On 10 June 2026, at 14:00-15:45 UK time, IEEP UK will be hosting a webinar discussing the regulation of the large group of PFAS chemicals – widely known as “forever chemicals” – in the UK.
Following up on the imminent publication of a new timeline – ‘The Long Road to Regulating PFAS in the EU and UK’ – written by IEEP UK Honorary Fellow Nigel Haigh. The first of the PFAS group (PFOS) was restricted 20 years ago, and the webinar will explore why it has taken so long to restrict the rest. This event will provide an overview of the history and current status of PFAS regulation in the UK and across the EU, and discuss the difficulty in restricting these chemicals effectively.
The EU and UK regimes for regulating chemicals have been based on dealing with them one by one. Although some small groups (phthalates and bisphenols) have been restricted, PFAS is exceptional in being a group of over 10,000 chemicals which share a common carbon fluorine bond which makes them extremely resistant to breakdown in the environment. Not all have been shown to be harmful to human health and to test each individually would be a huge task.
IEEP UK’s research has already shown that there has been considerable UK-EU divergence in this area since Brexit, as the EU has restricted additional PFAS under REACH and the UK has not yet followed suit. Progress towards a blanket PFAS ban in the EU also continues to be made, with ECHA recently indicating that it will come forward with its proposal later this year.
This webinar comes at a crucial moment for PFAS regulation in the UK, following the UK Government’s PFAS action plan and the publication of the final report of the Environmental Audit Committee’s PFAS inquiry which called for the adoption of an ‘essential-use approach’ to PFAS regulation and encouraged closer UK-EU collaboration in this area, citing IEEP UK’s evidence on the dangers of such regulatory divergence.
This webinar will be chaired by Dr.

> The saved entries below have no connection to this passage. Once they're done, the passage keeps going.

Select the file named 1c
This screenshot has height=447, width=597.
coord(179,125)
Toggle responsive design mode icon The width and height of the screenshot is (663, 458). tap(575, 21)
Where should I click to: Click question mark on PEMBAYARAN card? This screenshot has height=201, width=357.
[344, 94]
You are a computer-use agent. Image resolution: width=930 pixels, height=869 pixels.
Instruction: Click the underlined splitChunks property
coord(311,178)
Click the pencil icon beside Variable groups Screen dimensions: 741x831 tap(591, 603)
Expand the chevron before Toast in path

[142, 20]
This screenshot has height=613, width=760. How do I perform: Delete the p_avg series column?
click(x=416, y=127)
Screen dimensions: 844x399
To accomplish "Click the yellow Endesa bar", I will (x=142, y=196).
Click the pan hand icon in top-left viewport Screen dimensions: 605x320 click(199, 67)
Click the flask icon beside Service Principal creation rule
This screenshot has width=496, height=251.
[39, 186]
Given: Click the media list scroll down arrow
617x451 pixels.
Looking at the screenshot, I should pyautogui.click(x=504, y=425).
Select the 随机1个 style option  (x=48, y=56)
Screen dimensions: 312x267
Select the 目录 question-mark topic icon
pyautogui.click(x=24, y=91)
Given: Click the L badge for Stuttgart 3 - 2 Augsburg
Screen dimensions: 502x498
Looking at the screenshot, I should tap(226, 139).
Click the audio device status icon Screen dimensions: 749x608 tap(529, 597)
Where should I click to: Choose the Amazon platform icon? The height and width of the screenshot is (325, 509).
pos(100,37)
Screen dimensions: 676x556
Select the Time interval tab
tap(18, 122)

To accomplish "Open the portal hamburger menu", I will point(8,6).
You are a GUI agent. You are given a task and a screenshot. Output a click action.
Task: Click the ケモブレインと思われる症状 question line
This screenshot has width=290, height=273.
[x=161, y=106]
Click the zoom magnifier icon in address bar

Colin Church, Chief Executive of the Institute of Material, Metals and Mining (IOM3), with speakers including Nigel Haigh OBE, Honorary Fellow at IEEP UK; Andreas Kraemer, Former Senior Fellow at IEEP Bonn, Founder and Director Emeritus of Ecologic Institute, IEEP’s partner in Germany; Matt Womersley, Environment and Business Manager – Chemicals Regulatory Development at Environment Agency; a representative from Umweltbundesamt – the German Environment Agency (tbc); and further speakers to be confirmed.